Progressive Insurance’s Bluetooth tool to track driver data can be misused to compromise personal data of more than 2 million car owners and even hijack cars
Snapshot is a Bluetooth tool provided by one of United States largest car insurance firms, Progressive Insurance, to track driver habits for insurance purpose. It is normally used to collect vehicle location, driving speeds and driving patterns to build custom car insurance policies or determine the premium on a car owner.
Corey Thuen, a security researcher at Digital Bond Labs says that the Snapshot is vulnerable to hacking and using the hacked Snapshot, a potential hacker can remotely hijack personal details of approximately 2 million car users in the United States who buy car insurance from Progressive Insurance.

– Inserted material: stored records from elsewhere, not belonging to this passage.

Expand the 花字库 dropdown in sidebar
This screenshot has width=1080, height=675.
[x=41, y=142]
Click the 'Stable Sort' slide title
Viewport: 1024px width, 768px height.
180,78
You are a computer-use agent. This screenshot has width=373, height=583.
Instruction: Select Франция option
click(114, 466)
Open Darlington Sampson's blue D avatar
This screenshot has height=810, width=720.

In extreme cases it can even be used to hijack the car itself says Thuen.
Thuen will present his findings at the S4 conference in a talk titled Remote Control Automobiles about the Snapshot vulnerabilities.

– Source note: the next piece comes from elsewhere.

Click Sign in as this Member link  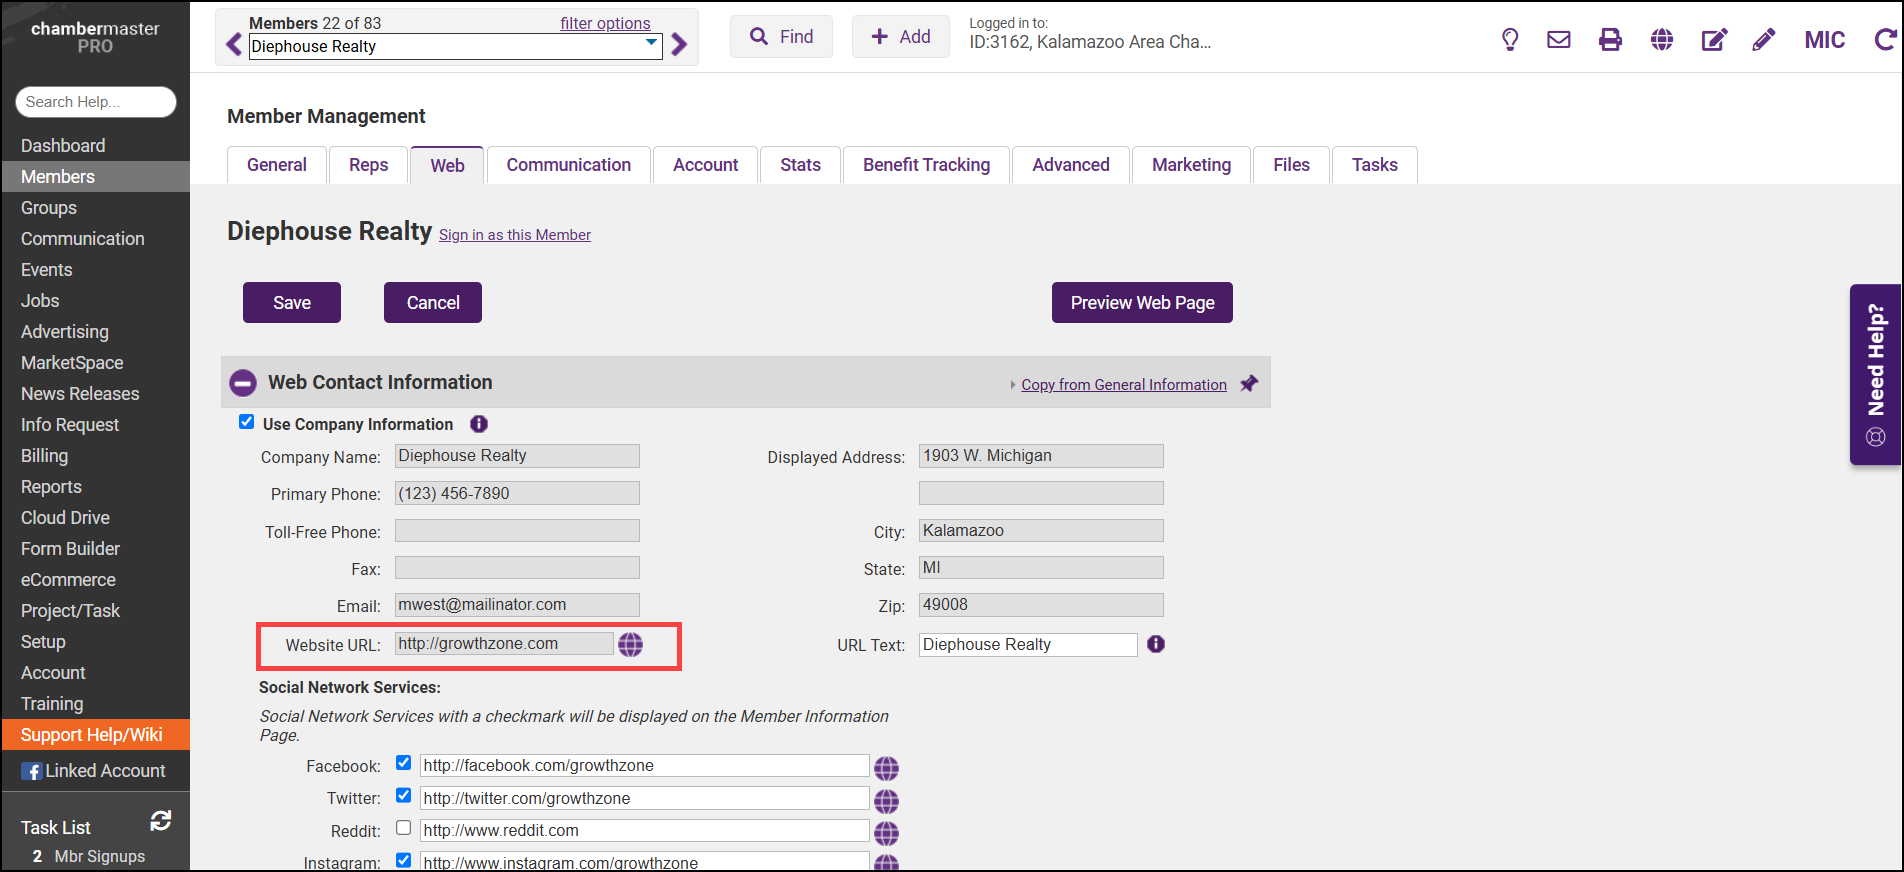515,235
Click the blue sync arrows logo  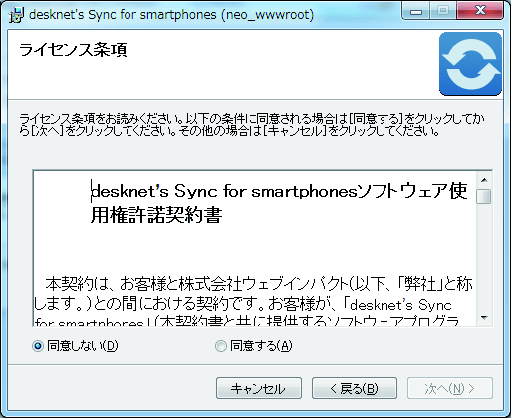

Thuen says the problem lies in Snapshot extremely insecure and vulnerable firmware,”The firmware running on the dongle is minimal and insecure,” Thuen told Forbes.

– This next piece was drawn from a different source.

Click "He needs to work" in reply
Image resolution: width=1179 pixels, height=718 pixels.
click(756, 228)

Thuen found out that Snapshot connects the vehicle’s onboard network via the OBD2 port. This provides opportunity for cyber criminals to hack Snapshot and allow the would be hacker, be they in the car or outside, to take control over core vehicular functions, he claims.
Thuen says that it has been theorized by many cyber security experts that such usage-based insurance dongles would be a viable attack vector, but now his exploit proves the same to be true. He gives reasons for his success because earlier hypotheses of attacks via dongles either didn’t name the OBD2 devices or focused on another kind of technology, namely Zubie, which tracks the performance of vehicles for maintenance and safety purposes.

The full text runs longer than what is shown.